More random-randoms: Anne Parrish was the older brother of Dillwyn Parrish, M.F.K. Fisher's second husband, which is how my ears pricked up in the first place about all this (rabid MFKery). Parrish traveled a lot, and was quite wealthy, so it doesn't seem improbable that she would have visited Benson (she also was an owner of Le Paquis, the property in Switzerland where Fisher and Parrish lived before the war). A very tenuous connection could lie in Benson's familiarity with Maxfield Parrish (Anne Parrish was a distant cousin and posed as a child for some of his work).

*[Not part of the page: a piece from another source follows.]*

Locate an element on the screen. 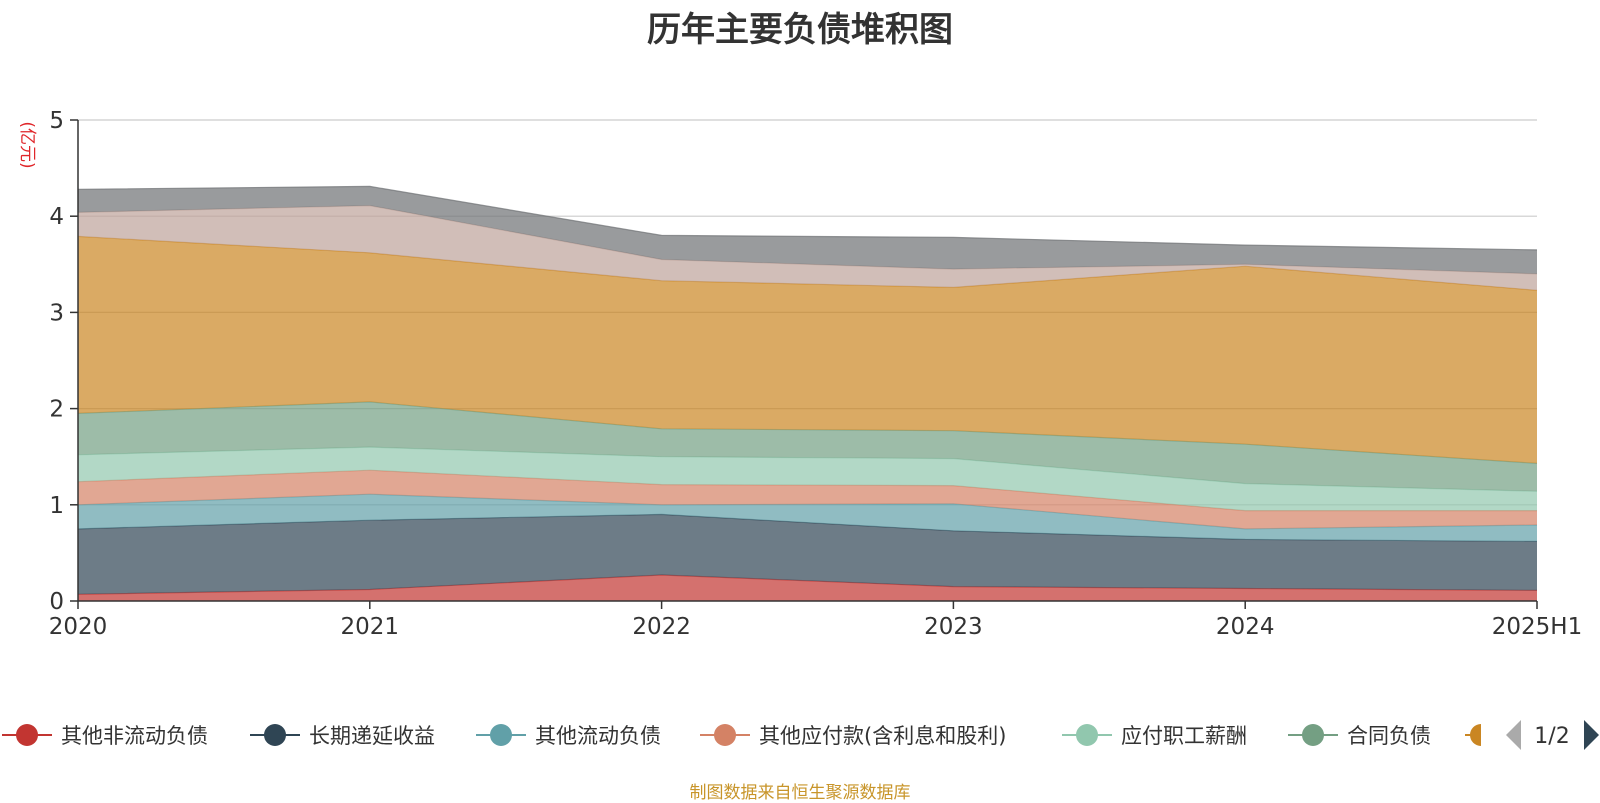 The width and height of the screenshot is (1600, 803). y-tick-label: 5 is located at coordinates (56, 121).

Anyhow...anybody know? Someone apparently forwarded my query to Patrick O'Connor a while ago, but I haven't heard anything. Perhaps his introduction to the Moyer Bell reissue of Queen Lucia or his memoir Don't Look Back clears it up? Maybe I'm missing something really obvious. Me curious!
Note: 2010, the 70th year since Benson's death, is also the jubilee year for the E.F. Benson Society, and there are a few events coming up for members, if you can get yourself to England.
UPDATE: Per a helpful member of a Benson group, I found out that there was a 1936 American omnibus edition of the (then) four Lucia novels published called All About Lucia, and Parrish's foreword first appears there. So indeed it very likely might have been Anne Parrish the novelist who wrote the foreword! Thanks Friends-of-Fred!